(Collected data entries)
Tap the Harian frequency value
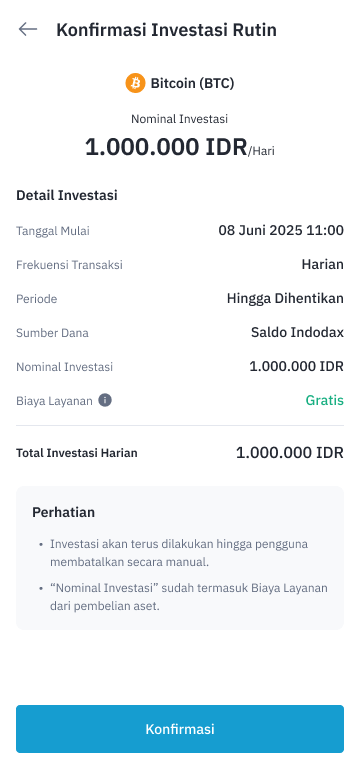This screenshot has height=777, width=360. coord(322,265)
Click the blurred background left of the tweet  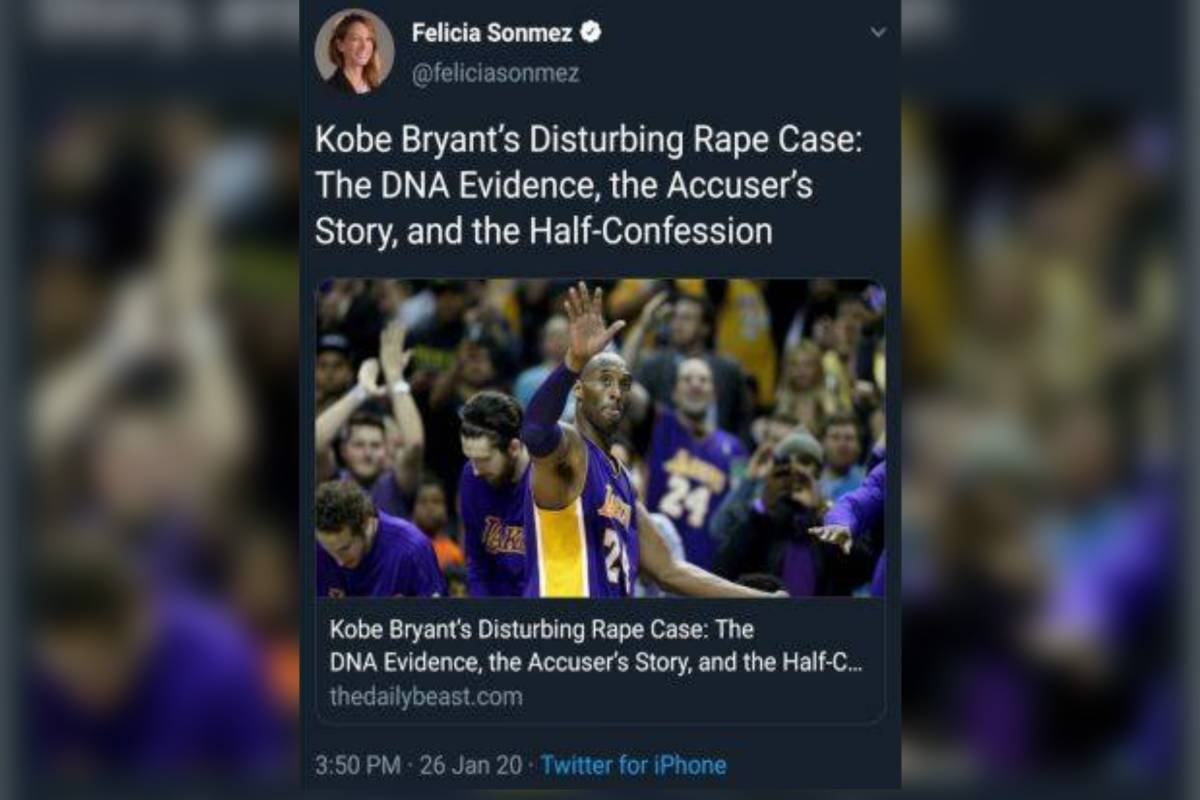150,400
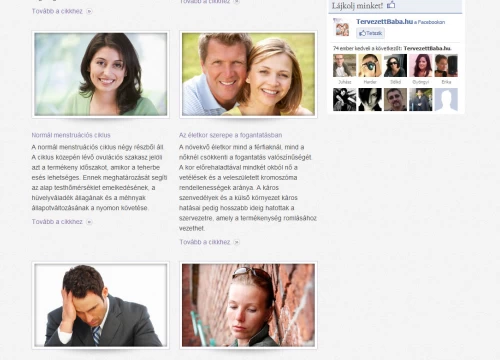Click the profile photo of woman with sunglasses
Viewport: 500px width, 360px height.
[x=395, y=66]
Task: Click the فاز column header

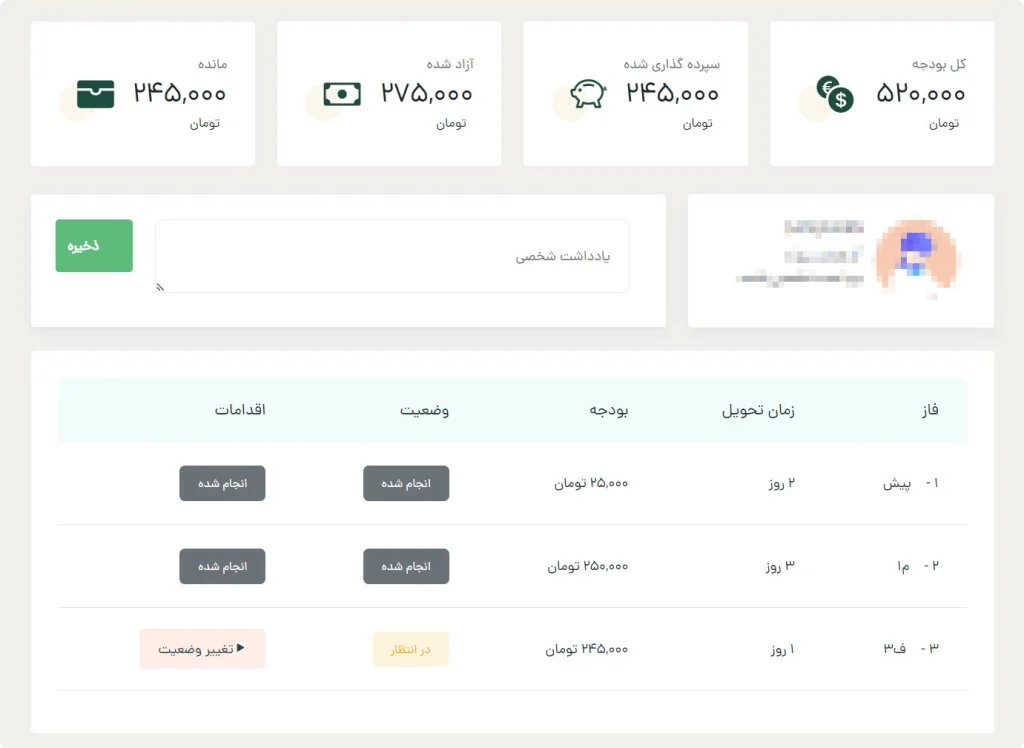Action: click(929, 410)
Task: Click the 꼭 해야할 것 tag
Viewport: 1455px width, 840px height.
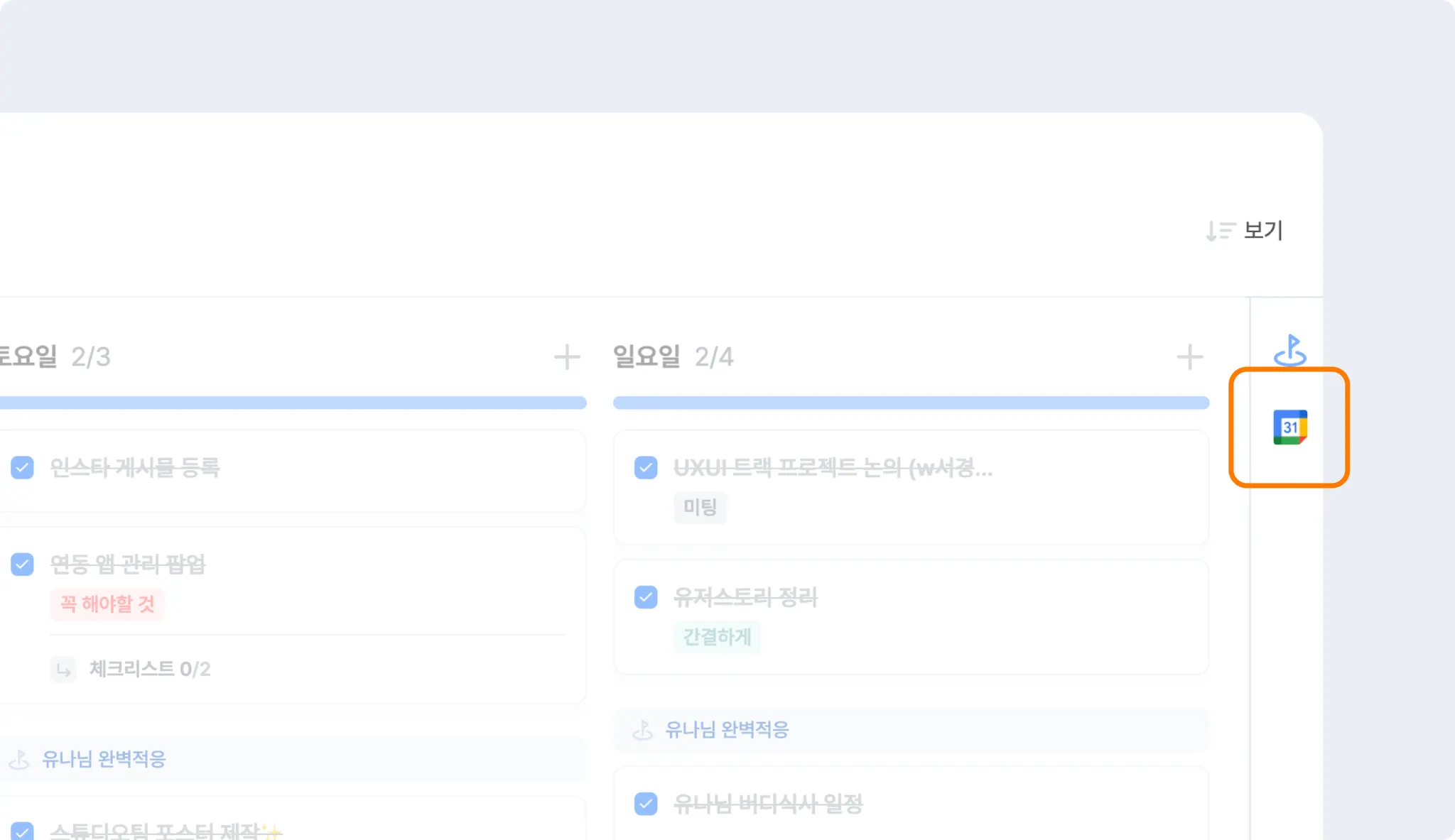Action: coord(107,604)
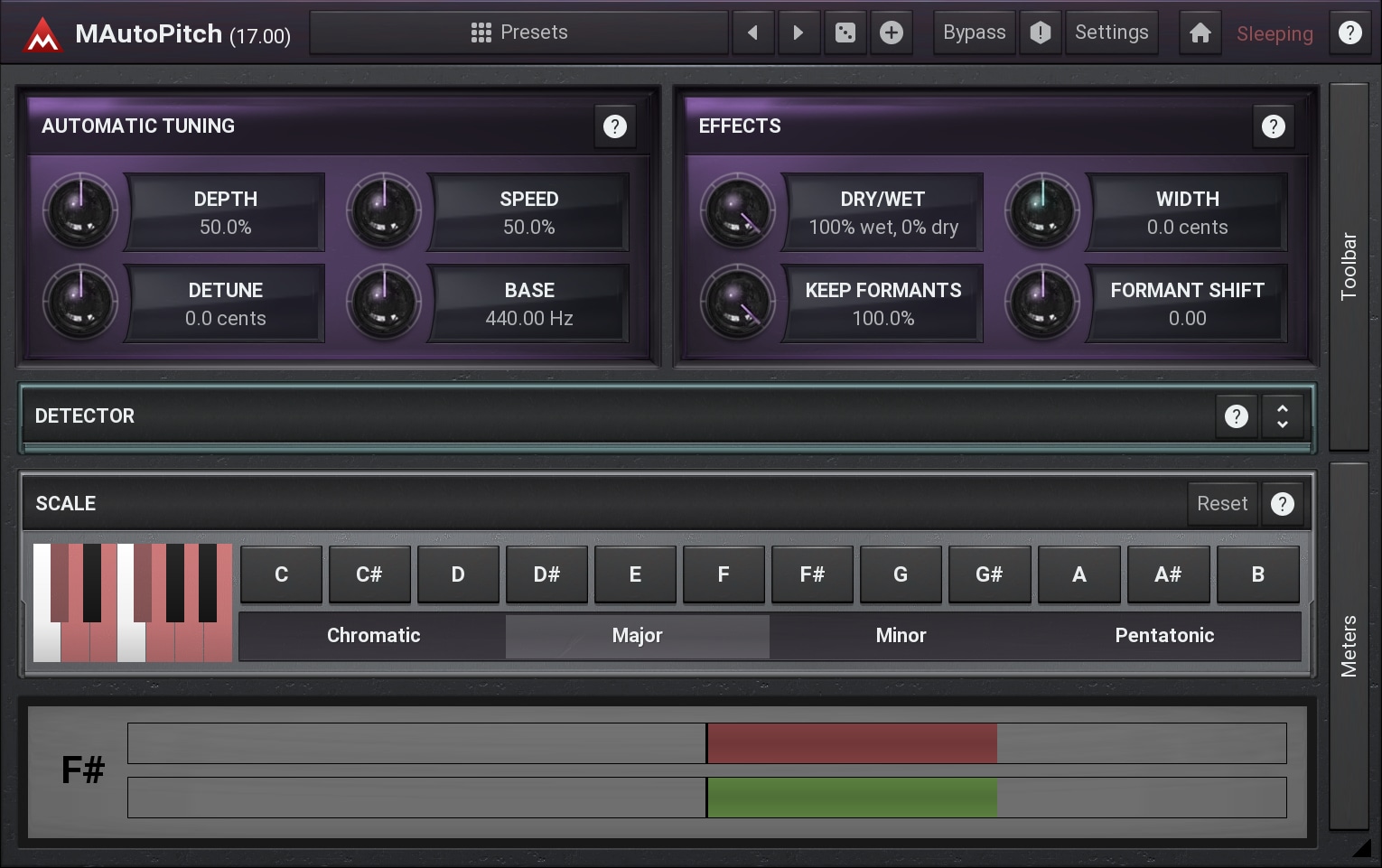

EXERCISE: Beginning with the line that contains "Task: Click the فاز column header" and ending with the last line of the data above, output those lines exactly and nothing more, without any pictures.

WORKED SOLUTION:
Task: Click the فاز column header

Action: click(929, 410)
Task: Click the 꼭 해야할 것 tag
Viewport: 1455px width, 840px height.
Action: coord(107,604)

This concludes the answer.